How Much Protein Do You Really Need
Before knowing how to attain all the protein you need, it’s important to know what that amount actually is. The first step is to be clear regarding your fitness goals. If you’re trying to build muscle or you’re on the keto diet, you’ll need more protein than the average person. Also, if you’re on a plant-based diet, protein can be harder to find, so it’s important to actively make sure that you’re consuming the protein you’ll need to stay strong and healthy.
Understanding Your Ideal Protein Requirement
Depending on your goals, your optimal amount of protein will vary greatly. Here is the recommended daily allowance (RDA) for various types of people:
Determine Your Personal Basic RDA for Protein
To find your recommended amount of protein for a person who’s not highly active, simply takeyour bodyweight and multiply that number by 0.36. For example, a sedentary 150-pound woman should consume 54 grams of protein each day.
Protein RDA for Highly Active People
If you do at least 45 minutes of cardio, meaning running, swimming, or some other aerobic workout for five days each week, plus resistance training at least two days each week, then your protein intake should be around.5-.9 grams per pound of bodyweight.
Protein and Weight Loss
If you’re trying to lose weight, it can seem like a good idea to starve yourself, but the truth is, that will just grind your metabolism to a halt. Protein is more filling than carbs and takes longer to digest, so it’s extremely valuable to get enough of it in your diet. If you’re trying to lose weight, it’s recommended that about 30% of your calories come from protein or0.9 grams per pound of bodyweight.
How To Find the Protein You Need
While the average person who follows a typical Western diet will not have trouble getting enough protein, other people who aren’t fans of meat or who follow diets like veganism may struggle to get enough in their natural diet. Knowing where to get additional protein is vital regardless of the diet you follow, and you may be surprised where you can find it.

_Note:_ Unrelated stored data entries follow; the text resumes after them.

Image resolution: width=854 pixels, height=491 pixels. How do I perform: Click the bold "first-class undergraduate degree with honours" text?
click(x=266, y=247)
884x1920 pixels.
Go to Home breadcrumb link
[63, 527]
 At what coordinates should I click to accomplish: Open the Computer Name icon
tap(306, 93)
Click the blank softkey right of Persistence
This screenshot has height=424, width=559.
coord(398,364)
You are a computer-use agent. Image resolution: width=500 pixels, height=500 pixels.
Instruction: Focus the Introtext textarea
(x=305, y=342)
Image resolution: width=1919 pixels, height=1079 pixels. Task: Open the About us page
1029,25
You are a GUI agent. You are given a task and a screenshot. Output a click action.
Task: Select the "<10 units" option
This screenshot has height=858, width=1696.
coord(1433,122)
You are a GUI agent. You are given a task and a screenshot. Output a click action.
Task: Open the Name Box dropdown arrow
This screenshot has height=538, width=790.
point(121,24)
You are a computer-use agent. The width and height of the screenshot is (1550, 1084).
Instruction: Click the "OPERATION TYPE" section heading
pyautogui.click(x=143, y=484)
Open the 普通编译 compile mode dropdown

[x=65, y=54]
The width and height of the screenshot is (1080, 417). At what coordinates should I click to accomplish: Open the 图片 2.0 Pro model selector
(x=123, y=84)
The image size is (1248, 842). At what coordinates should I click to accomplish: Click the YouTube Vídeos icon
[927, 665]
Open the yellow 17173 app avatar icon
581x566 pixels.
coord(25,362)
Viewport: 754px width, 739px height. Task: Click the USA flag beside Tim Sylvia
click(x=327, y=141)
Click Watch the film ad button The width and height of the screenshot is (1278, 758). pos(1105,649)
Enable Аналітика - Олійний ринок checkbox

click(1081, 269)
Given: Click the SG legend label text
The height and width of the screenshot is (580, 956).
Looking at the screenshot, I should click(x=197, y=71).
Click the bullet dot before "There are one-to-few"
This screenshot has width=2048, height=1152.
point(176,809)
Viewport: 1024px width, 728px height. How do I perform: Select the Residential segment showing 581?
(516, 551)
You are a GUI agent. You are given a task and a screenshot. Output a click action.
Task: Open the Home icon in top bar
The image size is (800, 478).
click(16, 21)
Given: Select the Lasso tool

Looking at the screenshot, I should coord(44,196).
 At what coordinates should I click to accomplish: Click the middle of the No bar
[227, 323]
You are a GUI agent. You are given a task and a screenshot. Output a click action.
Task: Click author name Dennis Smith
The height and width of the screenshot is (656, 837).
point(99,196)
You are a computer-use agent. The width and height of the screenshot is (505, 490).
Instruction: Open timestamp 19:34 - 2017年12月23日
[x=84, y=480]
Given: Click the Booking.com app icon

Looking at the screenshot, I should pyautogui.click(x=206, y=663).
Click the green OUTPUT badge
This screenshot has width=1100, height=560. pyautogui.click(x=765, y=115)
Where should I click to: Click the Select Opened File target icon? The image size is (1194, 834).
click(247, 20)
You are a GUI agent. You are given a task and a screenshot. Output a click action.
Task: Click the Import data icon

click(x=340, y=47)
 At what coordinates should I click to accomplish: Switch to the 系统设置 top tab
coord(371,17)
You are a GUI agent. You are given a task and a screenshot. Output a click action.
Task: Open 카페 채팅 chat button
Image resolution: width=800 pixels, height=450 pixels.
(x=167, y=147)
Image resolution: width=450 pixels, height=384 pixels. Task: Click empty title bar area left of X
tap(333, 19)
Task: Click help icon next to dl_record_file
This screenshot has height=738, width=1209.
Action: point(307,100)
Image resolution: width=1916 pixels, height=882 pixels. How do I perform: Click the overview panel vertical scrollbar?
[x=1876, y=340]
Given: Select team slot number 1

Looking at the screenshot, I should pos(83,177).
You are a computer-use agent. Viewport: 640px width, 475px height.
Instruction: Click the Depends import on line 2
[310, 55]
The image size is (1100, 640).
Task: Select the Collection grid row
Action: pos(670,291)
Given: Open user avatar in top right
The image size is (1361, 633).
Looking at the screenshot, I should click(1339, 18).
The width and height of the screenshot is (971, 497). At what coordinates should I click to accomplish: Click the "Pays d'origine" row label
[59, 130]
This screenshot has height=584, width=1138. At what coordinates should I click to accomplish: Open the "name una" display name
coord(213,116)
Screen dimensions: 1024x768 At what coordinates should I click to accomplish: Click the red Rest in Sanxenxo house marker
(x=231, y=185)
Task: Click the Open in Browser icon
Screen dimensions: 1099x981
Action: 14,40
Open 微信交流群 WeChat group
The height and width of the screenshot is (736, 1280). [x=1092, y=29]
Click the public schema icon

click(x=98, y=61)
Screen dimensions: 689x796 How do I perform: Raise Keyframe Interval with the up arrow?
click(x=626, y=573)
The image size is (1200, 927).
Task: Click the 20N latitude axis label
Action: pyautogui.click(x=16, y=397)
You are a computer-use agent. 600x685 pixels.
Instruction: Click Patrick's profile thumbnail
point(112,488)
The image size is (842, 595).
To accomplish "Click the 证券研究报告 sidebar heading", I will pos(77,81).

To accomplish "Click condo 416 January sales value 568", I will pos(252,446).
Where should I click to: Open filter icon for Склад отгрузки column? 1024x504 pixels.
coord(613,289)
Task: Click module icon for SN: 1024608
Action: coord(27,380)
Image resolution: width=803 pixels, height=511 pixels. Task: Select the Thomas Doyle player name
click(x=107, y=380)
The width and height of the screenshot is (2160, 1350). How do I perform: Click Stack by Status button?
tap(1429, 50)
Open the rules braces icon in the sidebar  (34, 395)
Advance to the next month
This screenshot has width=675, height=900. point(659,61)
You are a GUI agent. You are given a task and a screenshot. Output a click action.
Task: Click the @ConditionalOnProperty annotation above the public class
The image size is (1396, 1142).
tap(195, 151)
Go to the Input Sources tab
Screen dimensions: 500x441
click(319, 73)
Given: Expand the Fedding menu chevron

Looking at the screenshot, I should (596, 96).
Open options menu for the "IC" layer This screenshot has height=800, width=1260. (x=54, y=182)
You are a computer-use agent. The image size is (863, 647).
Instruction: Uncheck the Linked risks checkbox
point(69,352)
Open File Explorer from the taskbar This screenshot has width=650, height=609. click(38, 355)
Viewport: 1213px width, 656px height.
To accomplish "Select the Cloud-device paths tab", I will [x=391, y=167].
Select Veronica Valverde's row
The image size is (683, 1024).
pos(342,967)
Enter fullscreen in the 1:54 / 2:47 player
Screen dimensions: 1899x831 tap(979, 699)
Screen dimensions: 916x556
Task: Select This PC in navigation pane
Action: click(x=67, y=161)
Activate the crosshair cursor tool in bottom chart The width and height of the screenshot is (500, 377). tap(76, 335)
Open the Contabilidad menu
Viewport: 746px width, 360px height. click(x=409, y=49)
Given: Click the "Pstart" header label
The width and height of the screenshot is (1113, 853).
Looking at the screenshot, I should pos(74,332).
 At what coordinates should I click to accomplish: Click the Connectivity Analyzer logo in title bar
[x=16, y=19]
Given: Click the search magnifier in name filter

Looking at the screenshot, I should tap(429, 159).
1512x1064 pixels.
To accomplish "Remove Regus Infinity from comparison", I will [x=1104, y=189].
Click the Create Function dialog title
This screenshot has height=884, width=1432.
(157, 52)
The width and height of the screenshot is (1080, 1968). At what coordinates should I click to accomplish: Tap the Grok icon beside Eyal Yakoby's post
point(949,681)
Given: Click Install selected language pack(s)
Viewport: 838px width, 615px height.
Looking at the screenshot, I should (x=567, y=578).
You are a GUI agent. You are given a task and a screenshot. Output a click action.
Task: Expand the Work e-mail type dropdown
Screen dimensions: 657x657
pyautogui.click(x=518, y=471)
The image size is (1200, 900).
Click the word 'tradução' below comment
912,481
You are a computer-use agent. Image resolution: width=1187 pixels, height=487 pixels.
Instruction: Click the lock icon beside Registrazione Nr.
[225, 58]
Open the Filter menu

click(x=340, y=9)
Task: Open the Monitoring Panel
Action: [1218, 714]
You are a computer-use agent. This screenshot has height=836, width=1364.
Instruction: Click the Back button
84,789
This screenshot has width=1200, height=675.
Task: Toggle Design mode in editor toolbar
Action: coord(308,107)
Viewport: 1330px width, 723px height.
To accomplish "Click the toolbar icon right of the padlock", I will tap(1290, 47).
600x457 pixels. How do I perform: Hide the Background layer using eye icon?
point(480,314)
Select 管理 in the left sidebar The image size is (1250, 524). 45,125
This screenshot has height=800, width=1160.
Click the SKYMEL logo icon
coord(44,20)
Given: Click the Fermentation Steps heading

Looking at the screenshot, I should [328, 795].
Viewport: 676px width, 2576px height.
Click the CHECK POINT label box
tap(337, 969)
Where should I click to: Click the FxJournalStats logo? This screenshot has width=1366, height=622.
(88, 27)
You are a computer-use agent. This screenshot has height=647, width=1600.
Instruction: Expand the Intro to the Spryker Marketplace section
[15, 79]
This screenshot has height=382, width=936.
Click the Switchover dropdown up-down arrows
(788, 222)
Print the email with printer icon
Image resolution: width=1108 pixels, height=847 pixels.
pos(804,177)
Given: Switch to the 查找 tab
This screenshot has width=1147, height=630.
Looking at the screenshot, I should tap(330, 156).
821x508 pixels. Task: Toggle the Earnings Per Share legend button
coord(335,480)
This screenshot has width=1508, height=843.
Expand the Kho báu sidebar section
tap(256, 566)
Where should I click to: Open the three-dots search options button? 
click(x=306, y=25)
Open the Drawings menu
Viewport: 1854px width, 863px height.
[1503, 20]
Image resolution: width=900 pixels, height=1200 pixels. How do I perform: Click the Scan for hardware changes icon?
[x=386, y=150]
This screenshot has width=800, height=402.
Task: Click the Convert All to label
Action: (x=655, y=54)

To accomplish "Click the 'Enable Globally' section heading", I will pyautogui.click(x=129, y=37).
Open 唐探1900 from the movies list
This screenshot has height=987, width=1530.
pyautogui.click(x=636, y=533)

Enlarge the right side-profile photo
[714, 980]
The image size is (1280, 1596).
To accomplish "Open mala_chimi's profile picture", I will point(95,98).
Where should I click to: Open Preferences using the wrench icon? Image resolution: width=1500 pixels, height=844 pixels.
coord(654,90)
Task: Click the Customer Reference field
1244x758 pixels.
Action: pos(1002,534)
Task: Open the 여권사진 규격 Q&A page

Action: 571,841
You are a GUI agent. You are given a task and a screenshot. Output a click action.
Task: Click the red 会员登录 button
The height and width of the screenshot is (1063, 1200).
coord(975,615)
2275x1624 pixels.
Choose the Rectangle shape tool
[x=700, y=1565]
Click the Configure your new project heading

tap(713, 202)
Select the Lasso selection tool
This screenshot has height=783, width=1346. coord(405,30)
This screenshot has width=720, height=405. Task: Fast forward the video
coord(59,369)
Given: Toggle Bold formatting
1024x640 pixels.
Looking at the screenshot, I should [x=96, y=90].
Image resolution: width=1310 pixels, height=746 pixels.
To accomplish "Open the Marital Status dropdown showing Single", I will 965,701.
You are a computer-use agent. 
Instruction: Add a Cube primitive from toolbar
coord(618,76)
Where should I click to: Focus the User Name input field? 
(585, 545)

The Obvious Protein-Rich Foods
If you ask the average person on the street which foods have the most protein, meats will very likely be the most popular answer. It’s true that animal products, includingmeat, are the cornerstones of a high protein diet. Other animal-based foods likeyogurt andcheese are also rich in protein, and all of them are typically low in carbs compared to other foods.
Here’s a List of 10 Animal-Based Foods that Are High in Protein
If you need to increase the protein in your diet and have no problem eating meats, cheese, and eggs, then the foods on this list will provide large amounts of protein in small servings.
- One Cup of Skim Milk = 8g of protein
- Half Cup of Non-Fat Cottage Cheese = 12g of protein
- One Large Egg = 6.3g of protein
- 3oz of Canned Tuna = 22g of protein
- An oz of Cheddar Cheese = 12g of protein
- 4oz portion of Chicken or Turkey = 35g of protein
- 3oz of Shrimp = 18g of protein
- One slice of Bacon = 3g of protein
- Pork Chops = 22g of protein
- 6oz Steak = 42g of protein
Getting Enough Protein on a Plant-Based Diet
Plant-based diets like vegetarianism and it’s many variations have gained immense popularity for theirhealth benefits. Famous and powerful people like Bill Clinton and Mike Tyson have gone vegan, and both have lost a noticeable amount of weight in the process. Whatever your reason for maintaining a plant-based diet, protein is a little harder to come by, but you can find a lot if you know where to look.
Plant-based Foods That Are Rich In Protein
In general, those who follow a plant-based diet can rely on nuts, seeds, and even certain vegetables to ensure that they get enough protein. Here are some examples of plant-based foods that are rich in protein:
Nuts and Seeds
- Peanut Butter (2 Tablespoons) = 8g of protein
- Almonds (¼ cup) = 8g of protein
- Cashews ( ¼ cup) = 5g of protein
- Flax Seeds (¼ cup) = 8g of protein
- Sunflower Seeds (¼ cup) = 6g of protein
- Pumpkin Seeds (¼ cup) = 8g of protein
Veggies that Have Protein
- Peas (1 cup) = 8g of protein
- White Mushrooms (Five of them) = 3g of Protein
- Potato = 3 or 4g of protein
- Broccoli (100g serving) = 3g of protein
- Artichokes (100g serving) = 3-4g of protein
Consume Ample Amounts of Protein to Keep Your Body Strong
Some people think protein is just for bulky muscle builders, but the fact is, it’s used to rebuild your cells, blood, and bone, as well as muscle. No matter which diet you follow, it’s vital to include enough protein, and as long as you know what to look for, it’s easy to get enough of it each day. Ultimately, as one of the three macronutrients, protein is vital for everyone and just as important to your health as fats, carbs, and other nutrients. The key is knowing where to find it.